Interestingly, in this case, the court’s decision reflects more of an adherence to moral principles as opposed to judicial laws.   Although his decision was in “clear conflict with the law” (Thomas & Waluchow 195), the court’s decision to give a “lighter” punishment seems to suggest otherwise.   This case illustrates that illegal actions are not necessarily unethical actions. After considering how the principle of non-maleficence applies in this case, I would agree with the court’s decisions. In the “Non-maleficence” chapter, Beauchamp and Childress outline a set of qualifications of surrogate decision makers for incompetent patients (Beauchamp & Childress 190). These qualifications include:

  1. Ability to make reasoned judgments (competence)
  2.  Adequate knowledge and information
  3. Emotional Stability
  4. A commitment to the incompetent patient’s interests, free of conflicts of interests and free of controlling influence by those who might not act in the patient’s best interests.

When taking these qualifications and applying it to this particular case, then Mr. Latimer’s decision seems to be morally justified.  His ability to make reasonable judgments is suggested by the fact that he characterized by others as “responsible and hardworking”.  It was also made clear that he was not in need of any sort of rehabilitation (Thomas & Waluchow 194).   As for the second qualification, it can be assumed that as the father and primary caregiver of his daughter that he had a lot of information about his daughter’s health  (past effectiveness of drugs/treatments as well as prognosis for quality of life).  Opponents would most likely argue that he lacks a medical background to fully understand the impact of future surgeries on Tracy’s health. However, he is probably more likely to understand the extent of her suffering because he is around his daughter far more than any other healthcare professional. Thirdly, Mr. Latimer’s emotional stability is not completely clear; though, those around him that describe him as “responsible” does suggest that he acts according to rationale as opposed to pure emotion. The final qualification is quite evident in Mr. Latimer.  The evidence showed that “his relationship with Tracy was that of a loving and protective parent” (Thomas & Waluchow 194).  Thus, after evaluating Mr. Latimer’s actions on the basis of these qualifications, his actions do seem morally “right” as he claims them to be.

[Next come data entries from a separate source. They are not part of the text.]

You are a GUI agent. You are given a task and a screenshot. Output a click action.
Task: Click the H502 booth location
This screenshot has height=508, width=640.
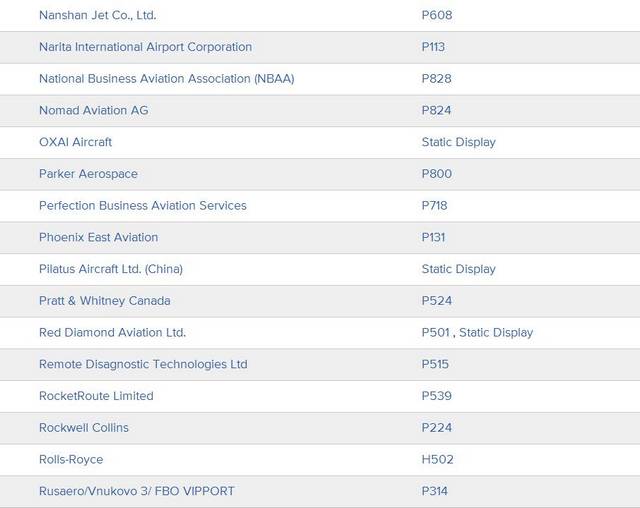click(437, 460)
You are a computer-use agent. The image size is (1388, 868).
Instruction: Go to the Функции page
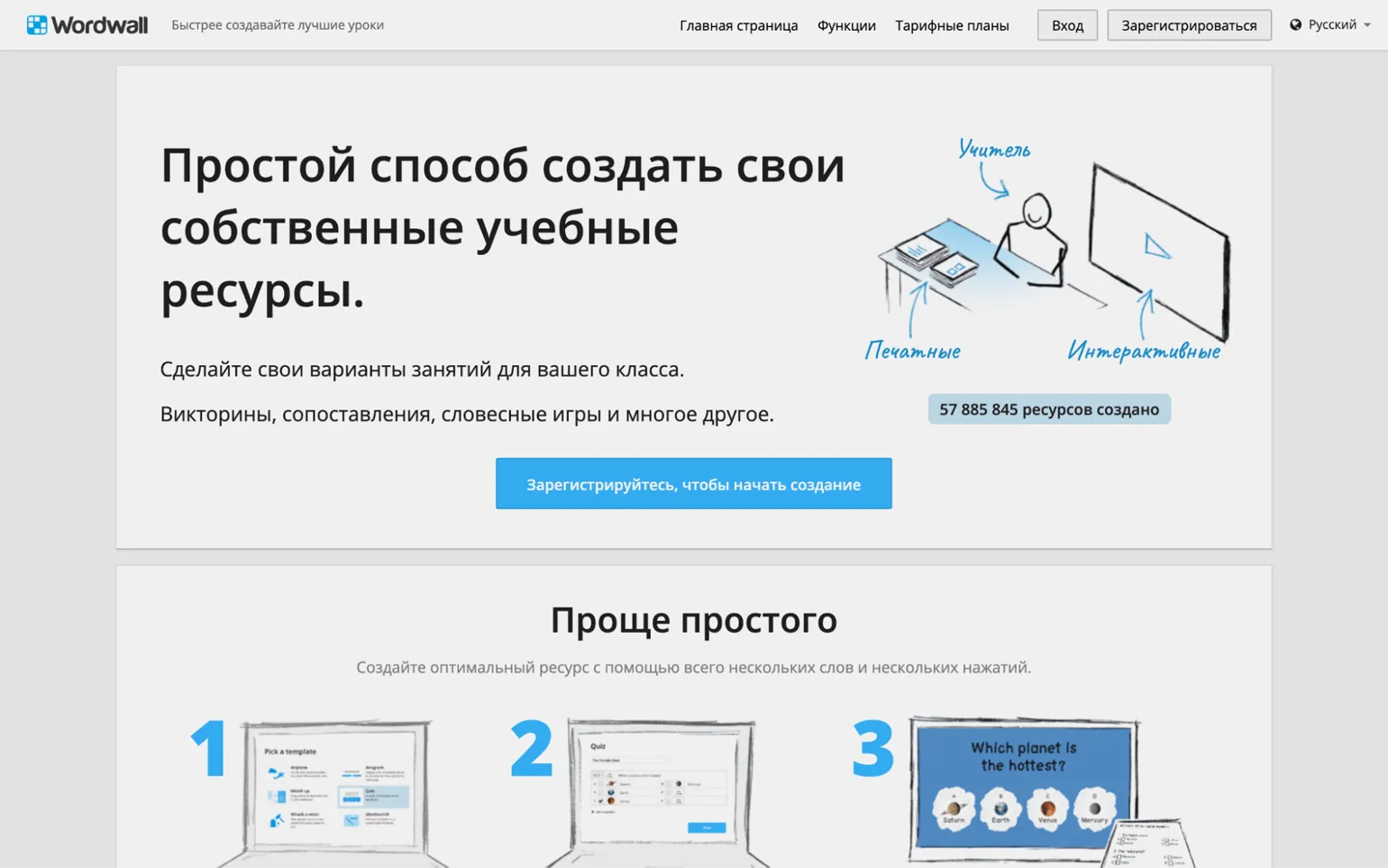pyautogui.click(x=845, y=25)
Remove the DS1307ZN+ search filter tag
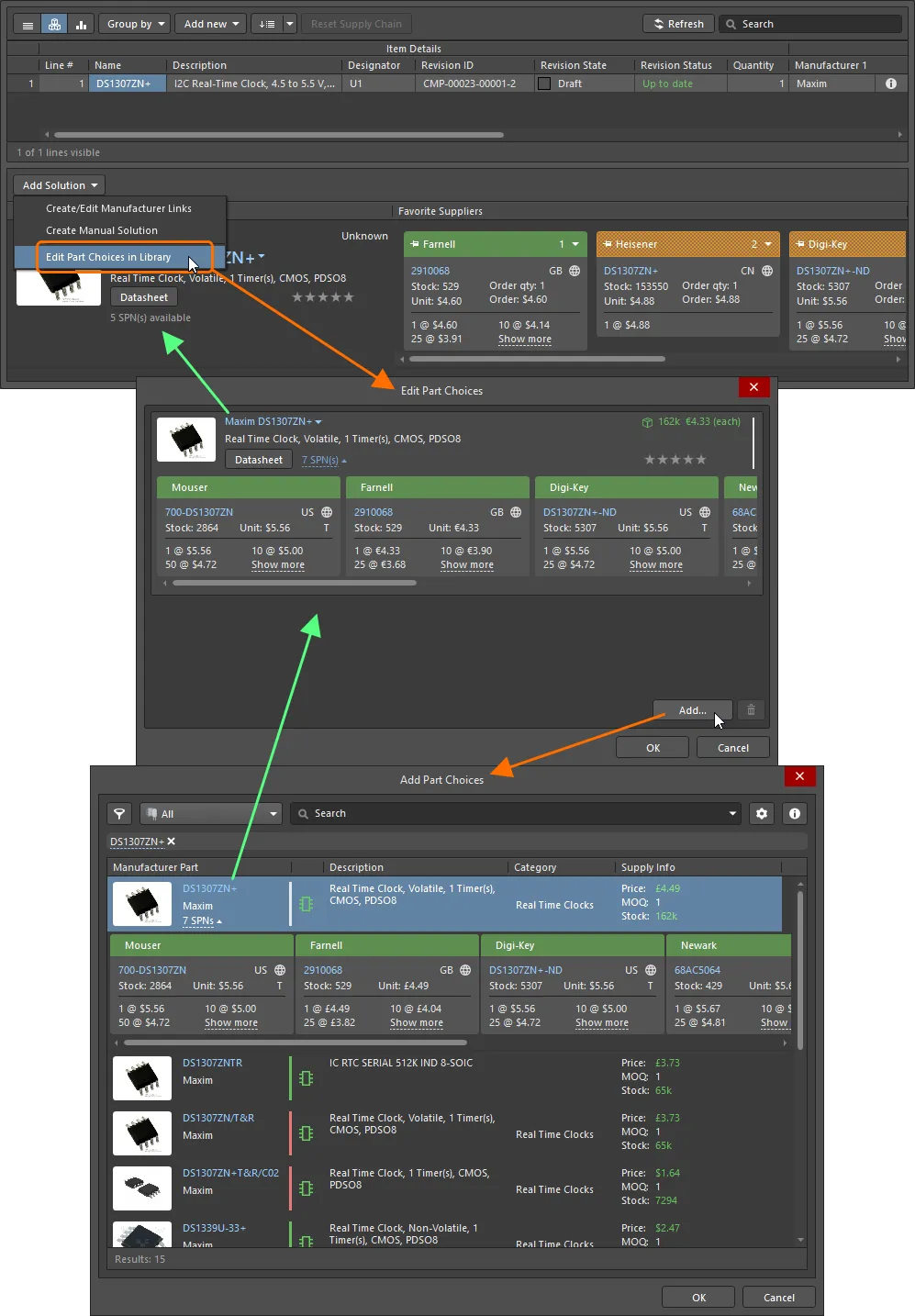 pyautogui.click(x=171, y=842)
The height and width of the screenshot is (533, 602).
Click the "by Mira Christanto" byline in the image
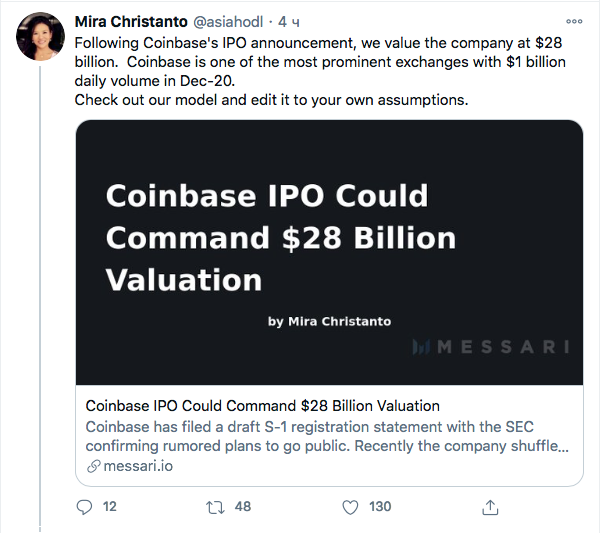tap(329, 321)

Much of the resistance to permitting non-voluntary euthanasia as well as aid-in-dying requests seems to stem from feelings of fear of what may happen in the future if it is widely permitted across different cases. Pat Danforth of the Council of Canadians with Disabilities, expressed his concerns that the decision made in Robert’s Latimer’s case sends a message to “every senior citizen, every quadriplegic, anyone in a car accident that their life is of diminished value” (Thomas & Waluchow 193). There is an underlying fear that if these actions and requests are permitted, that it will result in unnecessary deaths based on poor judgments and/or hasty decision-making.  Moreover, there seems to be an assumption that the use of euthanasia i is also an is an indication of how an individual’s life is valued  which is something I find particularly problematic.  Mr. Latimer’s decision to relieve his daughter’s continuous pain does not suggest that he does not value his daughter’s life.  Rather, his actions show that he values her enough to make a difficult decision and end her pain away. Fear of what may happen in the future is not adequate reasoning to prohibit aid-in-dying where it may be the sensible course of action as well and the action that the patient or surrogate decision-maker may want. With proper protocol, non-voluntary euthanasia and aid-in-dying can be implemented in a systematic manner into healthcare systems.

Work Cited

Thomas, John E., and Wilfrid J. Waluchow. “When Physicians and Family Disagree.”Well and Good: A Case Study Approach to Biomedical Ethics. 3rd ed. Peterborough, Ont.: Broadview, 1998. 192-199. Print.

Beauchamp, Tom L., and James F. Childress. “Nonmaleficence” Principles of Biomedical Ethics. Seventh ed. New York: Oxford UP, 2013. 150-193. Print.